The question of how hot it has to be outside to get a tan is an interesting one. The truth is that the air temperature has absolutely no effect on whether a person's skin tans. In fact, it's possible to get a tan even if the air temperature is extremely cold. People in cold climates can get a tan, or even a sunburn, when the air temperature is below the freezing point of water. The only heat that really matters in the tanning process is the heat from the sun.
How Does Tanning Occur?
Tanning does not occur because of high temperatures outside, as some people believe. This common misconception comes from the fact that it is usually warm outside when conditions are optimal to go tanning. Why? It is sunlight that tan's a person's skin and strong sunlight also warms the Earth's surface, creating higher outside temperatures. As sunlight hits a person's skin, the ultraviolet radiation contained in the sunlight causes a two-pronged effect. First, the melanin (dark pigment) that is already present in the skin darkens. Also, the skin creates more melanin in reaction to the exposure to ultraviolet radiation.

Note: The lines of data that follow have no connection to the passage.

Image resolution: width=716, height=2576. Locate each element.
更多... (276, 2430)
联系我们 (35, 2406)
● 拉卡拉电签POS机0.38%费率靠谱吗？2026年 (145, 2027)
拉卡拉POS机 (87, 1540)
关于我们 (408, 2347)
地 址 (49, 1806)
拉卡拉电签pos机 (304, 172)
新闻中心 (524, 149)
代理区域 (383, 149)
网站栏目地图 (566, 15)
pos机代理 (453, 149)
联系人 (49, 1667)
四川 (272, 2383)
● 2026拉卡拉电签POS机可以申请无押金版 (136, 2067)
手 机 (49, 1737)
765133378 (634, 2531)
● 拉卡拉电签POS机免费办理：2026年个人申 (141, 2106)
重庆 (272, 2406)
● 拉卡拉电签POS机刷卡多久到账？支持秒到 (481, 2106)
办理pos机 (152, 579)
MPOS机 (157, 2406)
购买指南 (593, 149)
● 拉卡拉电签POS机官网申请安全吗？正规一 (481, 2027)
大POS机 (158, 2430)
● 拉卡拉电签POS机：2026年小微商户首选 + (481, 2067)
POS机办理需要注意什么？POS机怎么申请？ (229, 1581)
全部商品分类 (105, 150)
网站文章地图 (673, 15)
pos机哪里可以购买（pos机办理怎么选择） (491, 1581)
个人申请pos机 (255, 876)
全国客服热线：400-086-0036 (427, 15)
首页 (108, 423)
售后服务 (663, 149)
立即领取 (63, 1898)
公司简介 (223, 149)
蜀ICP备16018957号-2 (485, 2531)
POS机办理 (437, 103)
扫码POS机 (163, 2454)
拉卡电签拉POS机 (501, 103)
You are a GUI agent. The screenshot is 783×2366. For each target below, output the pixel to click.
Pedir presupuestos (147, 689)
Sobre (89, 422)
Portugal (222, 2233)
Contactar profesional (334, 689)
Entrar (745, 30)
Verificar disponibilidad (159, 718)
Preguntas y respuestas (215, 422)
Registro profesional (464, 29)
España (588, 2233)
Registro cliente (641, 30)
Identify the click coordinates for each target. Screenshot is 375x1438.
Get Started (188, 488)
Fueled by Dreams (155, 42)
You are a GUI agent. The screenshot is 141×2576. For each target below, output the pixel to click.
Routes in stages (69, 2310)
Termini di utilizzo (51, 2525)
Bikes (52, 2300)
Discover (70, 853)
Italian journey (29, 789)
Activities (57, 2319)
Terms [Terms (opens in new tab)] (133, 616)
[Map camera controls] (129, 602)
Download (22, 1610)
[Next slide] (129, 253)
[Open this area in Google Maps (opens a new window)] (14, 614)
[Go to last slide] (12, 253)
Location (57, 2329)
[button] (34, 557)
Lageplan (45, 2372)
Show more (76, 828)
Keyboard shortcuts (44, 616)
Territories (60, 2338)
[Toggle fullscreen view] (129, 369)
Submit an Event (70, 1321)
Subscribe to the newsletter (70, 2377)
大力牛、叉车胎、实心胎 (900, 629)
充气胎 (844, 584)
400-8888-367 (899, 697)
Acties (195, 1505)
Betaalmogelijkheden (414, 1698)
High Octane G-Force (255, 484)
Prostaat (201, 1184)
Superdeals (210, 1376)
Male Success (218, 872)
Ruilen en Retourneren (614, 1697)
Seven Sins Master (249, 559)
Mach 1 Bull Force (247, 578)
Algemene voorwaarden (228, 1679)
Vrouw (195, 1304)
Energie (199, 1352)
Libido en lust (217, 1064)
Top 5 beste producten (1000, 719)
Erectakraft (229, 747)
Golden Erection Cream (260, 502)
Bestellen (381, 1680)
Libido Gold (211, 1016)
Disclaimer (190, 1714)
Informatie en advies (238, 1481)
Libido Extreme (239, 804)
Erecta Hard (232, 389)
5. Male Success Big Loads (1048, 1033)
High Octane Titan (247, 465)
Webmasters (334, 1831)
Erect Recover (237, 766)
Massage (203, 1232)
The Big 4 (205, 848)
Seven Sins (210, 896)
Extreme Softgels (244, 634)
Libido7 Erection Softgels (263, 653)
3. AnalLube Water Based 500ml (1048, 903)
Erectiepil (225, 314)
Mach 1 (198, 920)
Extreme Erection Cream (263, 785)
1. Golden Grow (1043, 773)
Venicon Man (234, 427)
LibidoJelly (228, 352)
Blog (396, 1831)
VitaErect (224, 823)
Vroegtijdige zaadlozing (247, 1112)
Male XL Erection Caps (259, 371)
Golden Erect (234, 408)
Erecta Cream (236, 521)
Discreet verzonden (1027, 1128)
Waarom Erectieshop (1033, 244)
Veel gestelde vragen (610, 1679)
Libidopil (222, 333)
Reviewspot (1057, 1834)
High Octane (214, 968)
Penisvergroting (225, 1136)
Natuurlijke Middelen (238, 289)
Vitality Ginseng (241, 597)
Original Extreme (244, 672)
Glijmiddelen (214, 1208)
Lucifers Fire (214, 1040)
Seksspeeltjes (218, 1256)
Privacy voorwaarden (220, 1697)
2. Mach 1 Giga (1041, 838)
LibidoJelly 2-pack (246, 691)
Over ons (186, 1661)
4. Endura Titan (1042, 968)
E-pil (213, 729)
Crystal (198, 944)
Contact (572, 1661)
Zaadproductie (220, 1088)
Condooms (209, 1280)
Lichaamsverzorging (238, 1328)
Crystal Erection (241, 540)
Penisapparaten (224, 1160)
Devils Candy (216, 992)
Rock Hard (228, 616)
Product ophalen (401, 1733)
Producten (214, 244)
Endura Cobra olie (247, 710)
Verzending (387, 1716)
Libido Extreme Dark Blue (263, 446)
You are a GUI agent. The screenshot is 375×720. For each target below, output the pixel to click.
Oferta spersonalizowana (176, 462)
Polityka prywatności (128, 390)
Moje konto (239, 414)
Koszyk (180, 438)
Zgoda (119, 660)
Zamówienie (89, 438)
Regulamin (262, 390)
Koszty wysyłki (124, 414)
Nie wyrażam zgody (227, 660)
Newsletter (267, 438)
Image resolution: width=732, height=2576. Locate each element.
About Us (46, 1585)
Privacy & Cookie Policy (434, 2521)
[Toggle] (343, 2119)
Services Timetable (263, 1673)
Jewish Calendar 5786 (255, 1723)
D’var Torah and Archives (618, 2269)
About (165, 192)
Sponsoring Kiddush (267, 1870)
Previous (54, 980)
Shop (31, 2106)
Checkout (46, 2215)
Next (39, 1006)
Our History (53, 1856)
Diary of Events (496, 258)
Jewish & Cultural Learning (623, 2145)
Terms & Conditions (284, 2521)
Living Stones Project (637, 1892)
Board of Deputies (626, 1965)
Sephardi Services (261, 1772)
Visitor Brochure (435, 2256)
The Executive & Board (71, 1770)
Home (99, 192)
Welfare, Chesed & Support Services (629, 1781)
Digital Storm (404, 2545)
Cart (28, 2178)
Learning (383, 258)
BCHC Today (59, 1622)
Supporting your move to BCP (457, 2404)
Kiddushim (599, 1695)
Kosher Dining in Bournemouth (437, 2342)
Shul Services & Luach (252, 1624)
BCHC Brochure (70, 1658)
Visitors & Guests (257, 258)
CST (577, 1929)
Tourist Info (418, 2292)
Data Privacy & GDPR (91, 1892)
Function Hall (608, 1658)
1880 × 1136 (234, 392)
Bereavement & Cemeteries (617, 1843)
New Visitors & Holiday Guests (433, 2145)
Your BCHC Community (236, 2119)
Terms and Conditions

What Else Should I Know About Tanning?
The reason that the skin darkens and creates more melanin when it is exposed to ultraviolet radiation is that such radiation is extremely bad for the skin. Ultraviolet radiation, left unchecked, causes damage to the skin at a molecular level, creating an ageing effect. It can also cause cancerous growths, some of which can be fatal if left unchecked. It is important to remember, then, that tanning is actually a very slight form of burning to the skin. Doing it too much can lead to disastrous effects, even to death.